For Chanel, this was the moment that confirmed for her that No. 5 was going to be a revolutionary perfume and, 100 years later, it is still among the top three most purchased perfumes every year. Now, the perfume is recognised as an aspirational purchase, not only as an homage to its history, but also as a sign of success, wealth and exclusivity.
Paul Poiret, the French couturier and one of Chanel’s greatest rivals, is generally credited with being the first to introduce a signature designer fragrance in 1911, naming his fragrance company Les Parfums de Rosine in honour of his late daughter, Rosine. His brand featured packaging designed by Ertè, Raoul Dufy, and Paul Iribe, and Poiret becoming the very first designer in history to associate a perfume with a line of women’s clothing. Poiret’s original kimono-cut coats, harem pants, and plumed turbans echoed a growing mania for Eastern design, and his perfumes - with evocative names like Nuit de Chine and L’Ètrange Fleur, were daring blends of synthetic and natural materials, evoking the mysteries of the ‘Orient’.
Up until the 1960s, designer perfume was bought as a luxury due to just how much impact the world wars had on production and cost. Working-class individuals were still able to buy from cosmetic houses, but couldn’t afford fashion house couturiers, and though their products were quite pleasing in terms of smell, the name associated with them was absent from their appeal. It was in the 1980s that designer scents were marketed fiercely, with blatant erotic advertising generating enormous media attention.
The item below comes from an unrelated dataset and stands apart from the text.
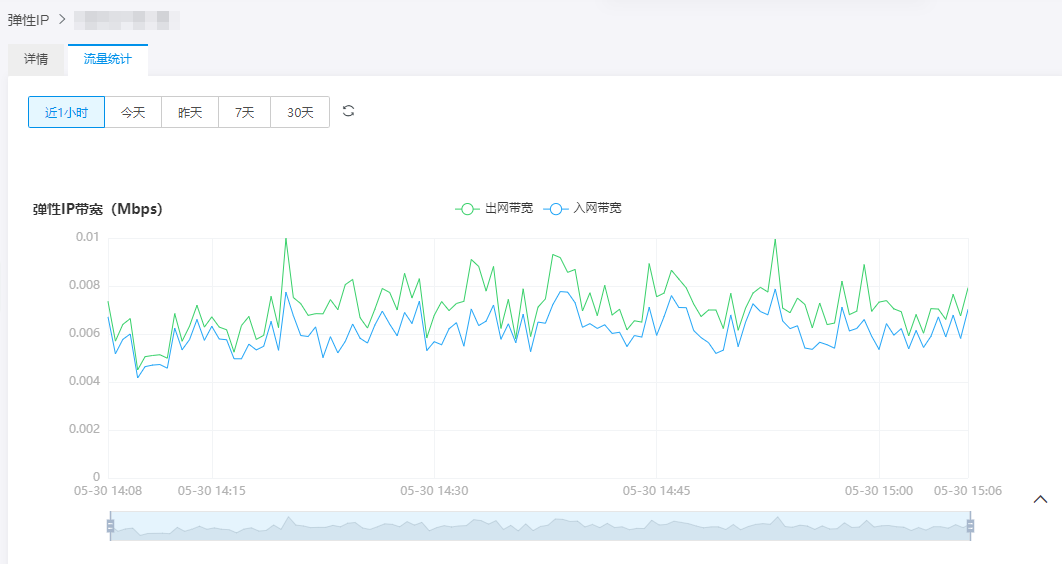1062x564 pixels.
Task: Select the 近1小时 time range
Action: coord(66,112)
Magazines started supplying scented strips for consumers to smell, connecting imagery and advertising with smell.
Another example of a fragrance that has reached global heights is Yves Saint Laurent’s Opium, which glorifies another facet of YSL femininity, merging sensuality and seductiveness. Produced in 1977 by perfumers Jean Amic and Jean-Louis Sieuzac, the perfume’s notes of vanilla and amber are inspired by China, complimenting the brand’s Autumn-Winter 1977 collection. The “audaciously-named” fragrance immediately sparked controversy, with global press taking straight to the newsstands to criticise. But scandal only served desire, and the media frenzy generated sales, with testers being stolen, posters ripped down, and stores selling out upon launch. Opium is still worn today by Yves Saint Laurent fans, and Black Opium, a continuum launched in 2014, is also an international success.
Nowadays, every fashion label that succeeds in the luxury sector often produces lines of fragrances that compliment its collections and heritage. From a consumer perspective, designer fragrances are a type of perfume designed specifically by the creative director of a brand. Research has also shown that designer perfumes last longer as a result of their quality, building both stronger sillages and loyalty towards the brand. In an era of cosmetic produce and skin/body care hype, these fragrances have left their mark, giving designers an edge when curating their perfect demographic - one which smells unique, sexy, and holds enormous appeal.